The Maryland Department of the Environment imposed the moratorium on building permits in Middletown, a small but rapidly growing community west of the city of Frederick and a mile or so from Catoctin Creek.

In a letter, Environment Secretary Kendl P. Philbrick faulted local officials for continuing to issue permits despite two years of warnings from the state about the danger of development overwhelming the available water supply.

In April alone, 44 permits were approved, further widening the gap between the number of gallons Philbrick said the town of 3,000 is permitted to use daily and what it has been using recently.

He ordered that no additional permits be approved "until water capacity has reached sufficient levels" and concluded by informing Middletown Burgess John Miller that the department would deny the town's updated water and sewer master plan, too. "Based on the town's past response to guidance offered by MDE, there is considerable doubt that its water supply system will be better managed under the updated plan," he wrote.

Three years ago, as one of the worst droughts ever in Maryland was taking hold, Frederick declared its own moratorium. Officials feared the city was about to run dry after a decade of booming growth that had not been matched adequately by expansion of the infrastructure needed to bring water to those new developments.

Philbrick acknowledged in his letter that "rainfall has returned to above-normal levels and water is abundant right now."

But the state action was triggered by concerns that the pace of growth in Middletown could cause problems in the future. If everything currently projected is built in Middletown, department spokesman Richard McIntire said yesterday, "our concern is . . . they'll be above their allocation, and if we hit a drought, they'd run short."

Middletown officials contest such predictions start to finish. And given that the town's top leader didn't learn of the moratorium until getting Philbrick's correspondence last week -- despite being in a meeting with the secretary on the day the letter was written -- "we are pretty much disgusted" with the state, Miller declared yesterday.

"From a legal standpoint," he said, "if you're going to put a town under a moratorium, it ought to be because they violated their permitted usage. We have never done that. We will never do that."

The state's numbers are wrong, Miller said, and so are its calculations.
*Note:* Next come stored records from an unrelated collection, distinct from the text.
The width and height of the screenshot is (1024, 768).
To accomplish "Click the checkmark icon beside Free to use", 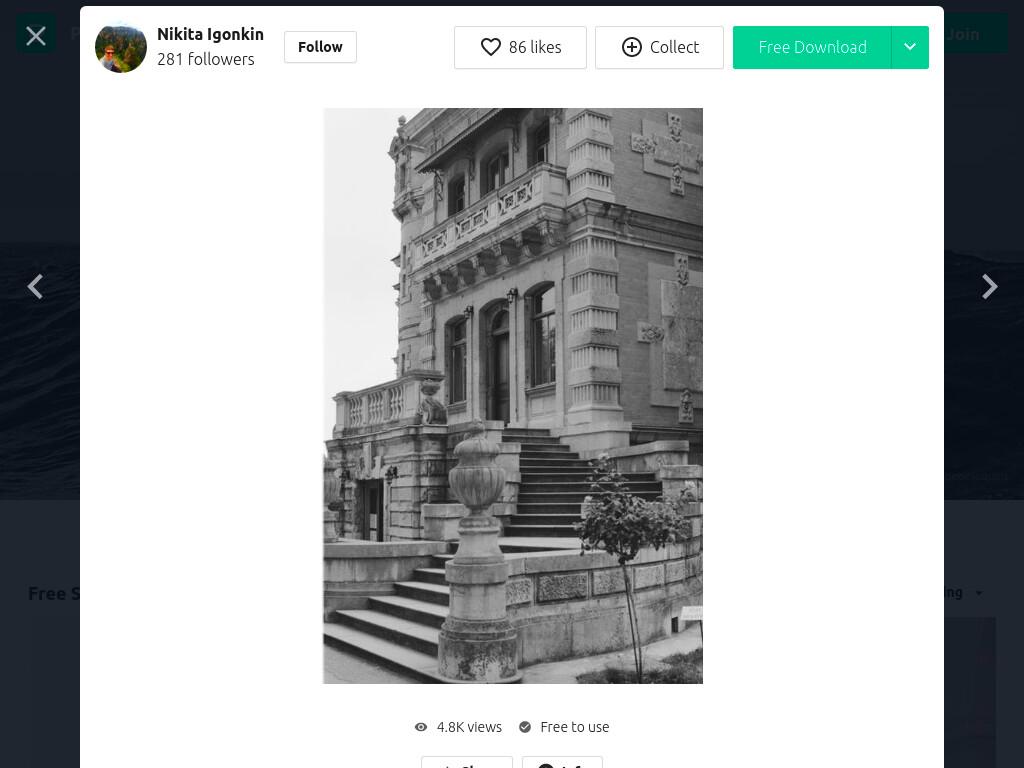I will point(525,727).
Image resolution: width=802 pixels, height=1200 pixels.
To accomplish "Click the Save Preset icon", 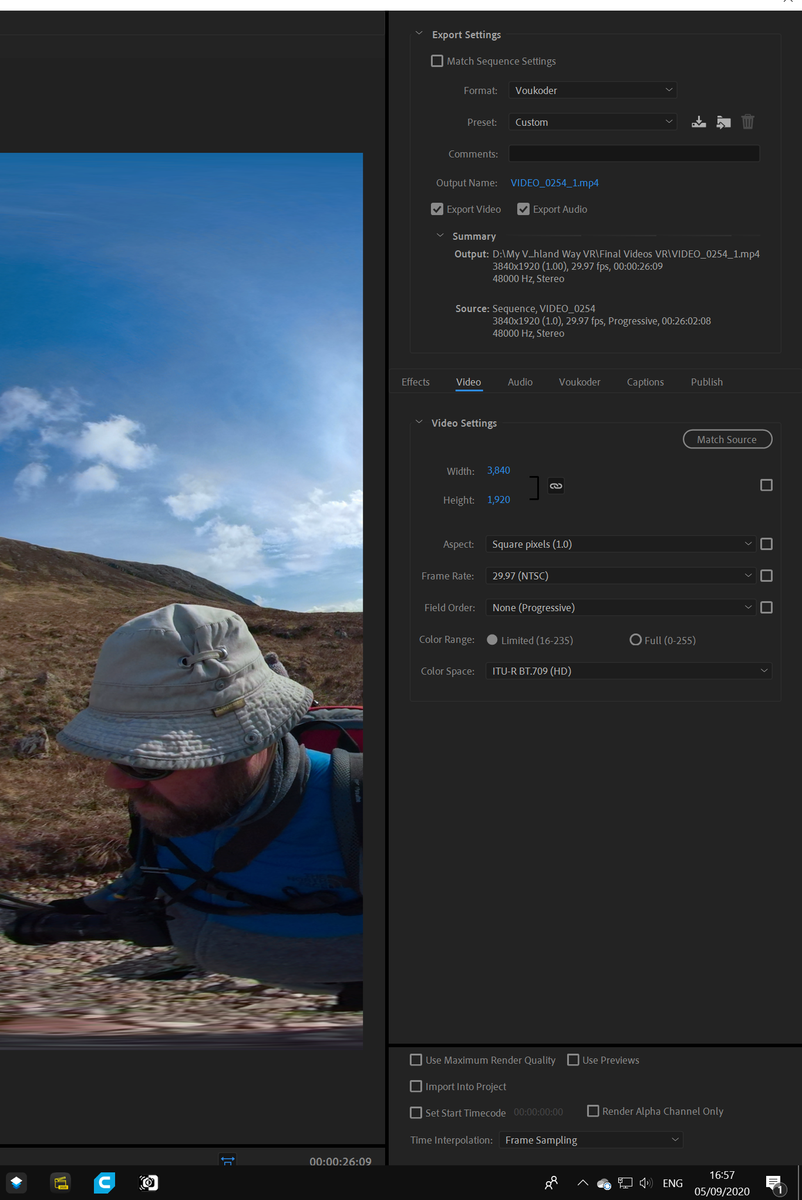I will pos(699,122).
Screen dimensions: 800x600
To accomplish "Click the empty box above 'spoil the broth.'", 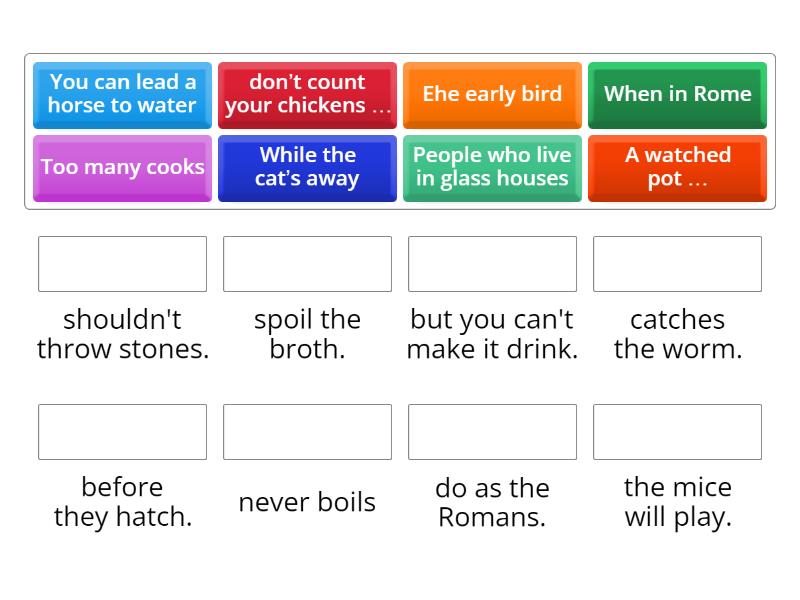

Middletown has a usage permit for 314,500 gallons of water a day, not the 290,000 mentioned in Philbrick's letter, according to Miller. Average daily use over the last year has totaled about 280,000 gallons from its wells and springs, "in other words, well below our permit," he said.

The town's water conservation alert system is currently "code blue," with no restrictions, and a new well at the local golf course will start supplying 72,000 gallons a day as soon as the state gives its approval.

"The MDE wants us to be five steps ahead," Miller said. "We're a step ahead. We've never been behind."

Other communities in the state may face similar action soon, the Environment Department's spokesman indicated, although he declined to say where. Middletown bears the burden of proving to the state that it can meet future demand, by digging more wells or buying water from outside sources, to list two possibilities.

Miller has a meeting scheduled with Philbrick in two weeks to discuss the matter. He would like a quick meeting of the minds. "Truthfully, we're hoping to solve it that day," Miller said. "We'll see."